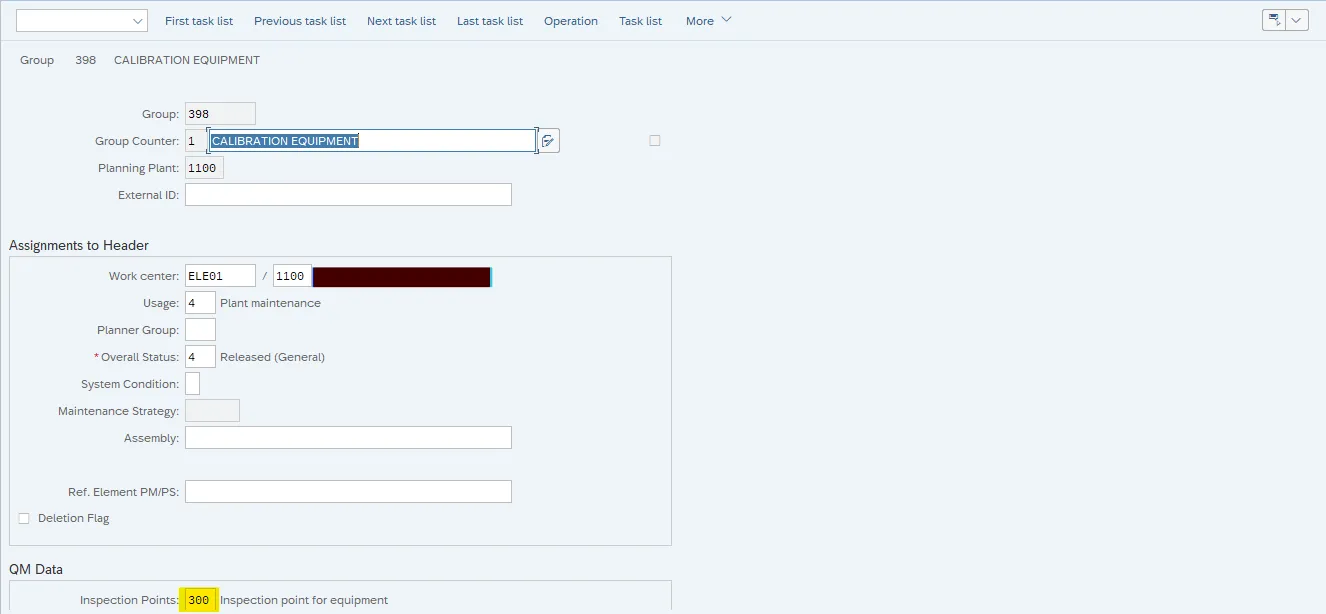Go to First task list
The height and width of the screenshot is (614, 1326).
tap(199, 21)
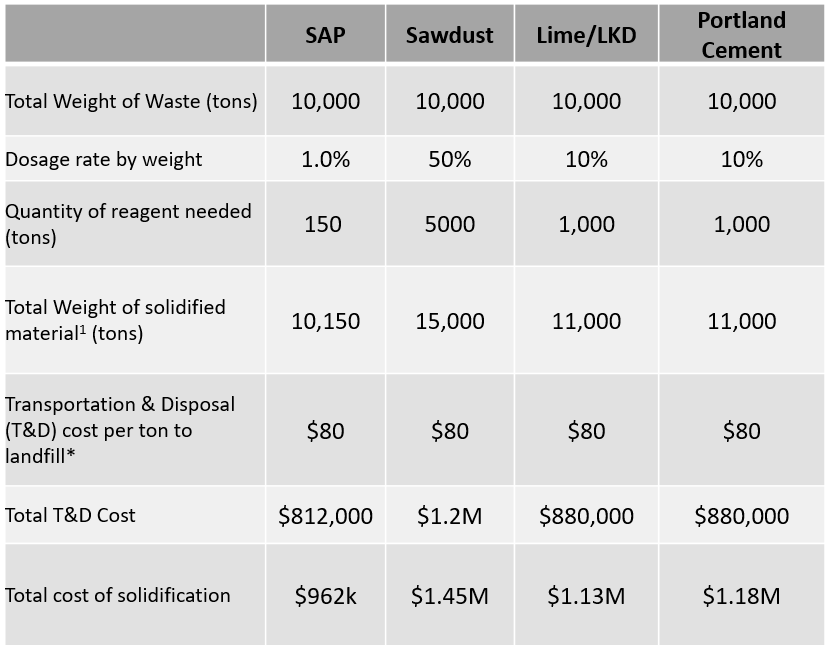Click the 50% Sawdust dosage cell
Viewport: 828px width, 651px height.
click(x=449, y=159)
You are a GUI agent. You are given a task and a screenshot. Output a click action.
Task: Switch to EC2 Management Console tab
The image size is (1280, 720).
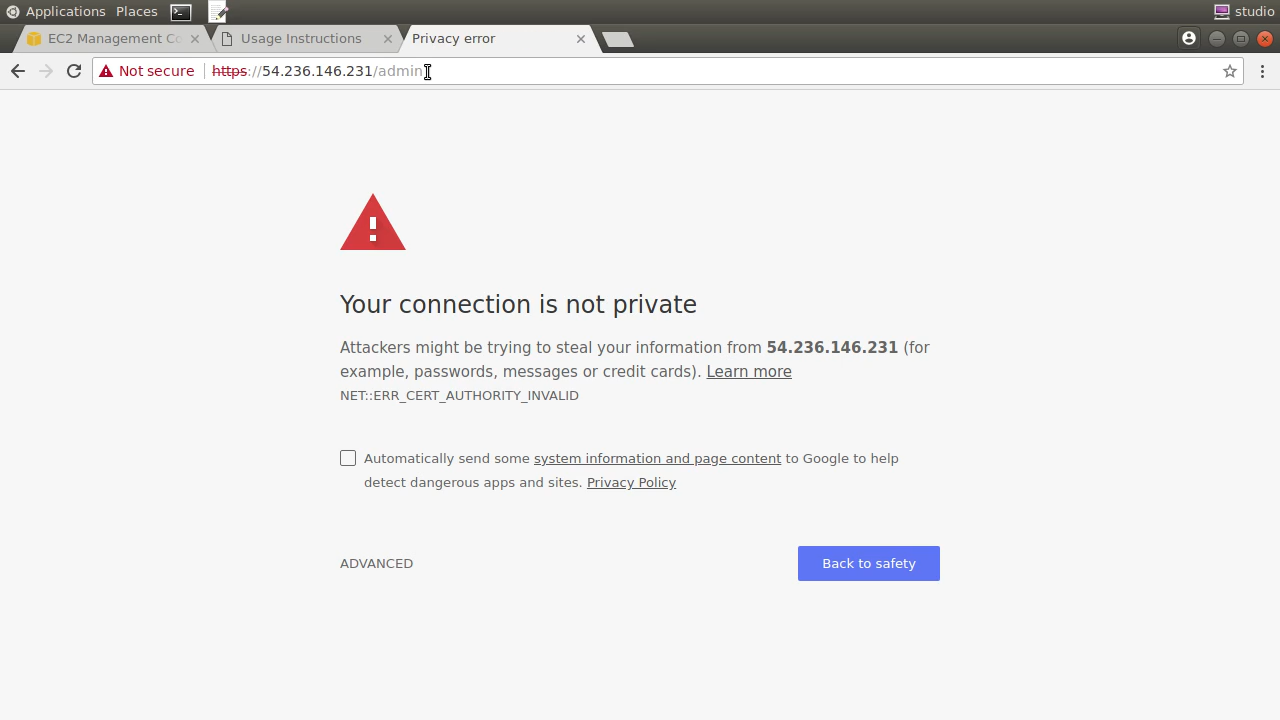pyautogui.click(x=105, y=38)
····················
■ **WHAT IS REQUIRED**
Once the line containing "You are a GUI" is found in the records above, it and every line after it up to the last must be repeated exactly, without pictures.

■ **TASK RESPONSE**
You are a GUI agent. You are given a task and a screenshot. Output a click action.
Task: Switch to EC2 Management Console tab
The image size is (1280, 720).
pyautogui.click(x=105, y=38)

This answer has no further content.